There might be a particular person that you wish was still a part of your life. They were important to you. If you two parted ways on unfriendly terms or have unfinished business, it wouldn’t be wise to pick up where you two left off. There are questions to explore and emotions to deal with. You should ask yourself why? Why do you want this person back in your life? Is it possible for you two to have a healthy connection, communication, and relationship/friendship? How long did it take you to get over the initial pain of them leaving? What would they add to your life now? What would be different? You have to ask yourself hard questions and give objective answers.
As exciting as it can be to have a person you’ve missed and still care about come back into your life, there are important things to consider before making the decision. Find out more about their reasons for why they left and in the manner they left. Ask them why now? Why are they back in your life? What is it about this time that they chose to come back? What’s currently going on in their life? You ask hard questions because you want to uncover their true intentions. Do they really miss you? Or, do they need or want something from you? Or, are they unsure?
When they answer your questions, you want to pay close attention to their body language. You want to see consistency in their body language and their words. The consistency is like a truth barometer. You can have more confidence that they’re leveling with you. For example, if they say they’re sad, they should show body language reflecting sadness. If they say that they’re looking forward to reconnecting, what in their body language shows excitement or happiness? Consistency is the key. Also, pay attention to their voice. Listen to the voice fluctuations. What words are they stressing? Listen for hesitations and start-stops in what they’re saying.
Tell them sensitively and assertively if you decide that you don’t want to give them a second chance. Here’s an example to get you going, “Wow, I didn’t expect that you’d ever come back. I’ve thought about what you said and your reasons. I don’t want to start a relationship again. Or, I don’t want to give it a second try. I appreciate you telling me what was happening with you. I’m just not there.” The end. Don’t draw out the conversation or justify what you’re decision. Your decision is your decision and needs to be respected. And think about this. If they argue about your decision, what does that tell you?
Don’t give them false hope like, “Maybe in the future, just not now.” You might say something like this to end your uncomfortableness. This is where you have to be an adult and take responsibility for your decisions.
Now, we want to move in a different direction. What if your the friend or family member who’s seen the heartache and given support. And now, your friend or family member is going back to the person who hurt them, and you disagree with their decision. What do you do?
When you love and care about someone, you don’t want them to hurt. You want them to be happy. Part of happiness is being with someone who cares about them. If you think that your friend or family member is making the wrong choice, you’re inclined to get involved because you don’t want them to get hurt again.
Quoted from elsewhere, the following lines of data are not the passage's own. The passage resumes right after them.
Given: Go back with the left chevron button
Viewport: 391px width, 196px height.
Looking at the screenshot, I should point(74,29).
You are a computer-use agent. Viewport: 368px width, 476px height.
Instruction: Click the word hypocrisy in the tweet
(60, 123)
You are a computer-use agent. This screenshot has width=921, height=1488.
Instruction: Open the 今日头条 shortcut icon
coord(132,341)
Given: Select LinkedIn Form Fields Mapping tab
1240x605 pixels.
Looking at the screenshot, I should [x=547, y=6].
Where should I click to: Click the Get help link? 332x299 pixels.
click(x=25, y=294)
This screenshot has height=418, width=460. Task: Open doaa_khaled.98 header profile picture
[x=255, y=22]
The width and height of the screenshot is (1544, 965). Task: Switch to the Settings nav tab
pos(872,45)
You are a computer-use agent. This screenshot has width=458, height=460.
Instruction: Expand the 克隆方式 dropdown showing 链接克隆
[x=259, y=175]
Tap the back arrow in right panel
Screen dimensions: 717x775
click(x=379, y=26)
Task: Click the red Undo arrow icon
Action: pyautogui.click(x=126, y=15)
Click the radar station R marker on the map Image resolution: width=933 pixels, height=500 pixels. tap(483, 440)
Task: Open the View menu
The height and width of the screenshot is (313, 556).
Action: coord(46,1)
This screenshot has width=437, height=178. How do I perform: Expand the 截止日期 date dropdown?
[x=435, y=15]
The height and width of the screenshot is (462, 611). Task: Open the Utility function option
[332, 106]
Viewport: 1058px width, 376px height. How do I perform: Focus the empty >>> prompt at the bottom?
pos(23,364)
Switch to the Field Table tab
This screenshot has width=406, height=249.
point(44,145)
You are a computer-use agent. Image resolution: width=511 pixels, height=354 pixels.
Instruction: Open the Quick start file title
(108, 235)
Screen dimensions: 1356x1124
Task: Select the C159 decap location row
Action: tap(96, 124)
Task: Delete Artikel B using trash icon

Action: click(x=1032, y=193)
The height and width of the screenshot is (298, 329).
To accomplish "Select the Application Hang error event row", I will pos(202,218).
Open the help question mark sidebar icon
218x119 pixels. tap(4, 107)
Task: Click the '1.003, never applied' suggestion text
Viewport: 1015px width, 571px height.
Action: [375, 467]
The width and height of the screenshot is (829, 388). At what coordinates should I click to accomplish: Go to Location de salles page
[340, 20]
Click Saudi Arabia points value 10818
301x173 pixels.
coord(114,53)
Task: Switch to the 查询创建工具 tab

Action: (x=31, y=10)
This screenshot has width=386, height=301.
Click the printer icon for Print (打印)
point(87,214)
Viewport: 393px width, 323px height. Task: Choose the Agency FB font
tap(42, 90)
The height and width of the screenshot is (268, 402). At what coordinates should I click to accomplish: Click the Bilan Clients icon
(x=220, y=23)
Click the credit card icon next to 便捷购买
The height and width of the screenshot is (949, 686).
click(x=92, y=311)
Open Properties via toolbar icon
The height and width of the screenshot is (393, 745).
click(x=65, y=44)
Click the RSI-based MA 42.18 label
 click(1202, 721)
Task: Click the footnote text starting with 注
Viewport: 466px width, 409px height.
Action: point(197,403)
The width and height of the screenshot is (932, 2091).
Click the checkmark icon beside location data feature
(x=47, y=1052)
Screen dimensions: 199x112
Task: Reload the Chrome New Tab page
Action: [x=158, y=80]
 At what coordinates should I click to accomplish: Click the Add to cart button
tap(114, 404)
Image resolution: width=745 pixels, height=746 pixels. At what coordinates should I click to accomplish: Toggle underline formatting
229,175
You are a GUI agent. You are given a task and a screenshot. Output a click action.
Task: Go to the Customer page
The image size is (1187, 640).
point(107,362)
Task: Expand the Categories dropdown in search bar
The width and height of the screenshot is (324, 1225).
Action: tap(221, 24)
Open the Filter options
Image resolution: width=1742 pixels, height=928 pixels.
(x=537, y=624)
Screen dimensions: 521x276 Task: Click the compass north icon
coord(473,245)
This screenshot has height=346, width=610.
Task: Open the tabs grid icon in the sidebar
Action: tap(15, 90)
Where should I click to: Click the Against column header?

The more passionate you feel about the situation and their decision, the more passionate your comments. Before you say anything, make sure you temper your emotions and get the facts. If you choose to say something, come from a place of love and compassion. When you do, your tone and words should reflect that, which is what is needed. Remember that people don’t like being told that they’re wrong. Knowing this, you’ll get further if you ask questions that lead them to what you want them to think about. For example, instead of saying something like, “You know how they are. They haven’t changed. They are going to hurt you again.” Ask questions that lead them to your point. If you don’t think that person has changed or can change, ask, “What will be different this time?” “How will you know that they’ve really changed?” “What does that look like?” “And, how will you feel?”
Try not to take it personally if your friend or family member shuts you out, doesn’t talk to you about their decision, or tells you to butt out. Keep in mind that when people don’t get the support they want, they shut down. It’s a natural response. Find comfort in what you tried. You made a valiant attempt to help them. If you pray, then say a prayer that they’re making the right choice.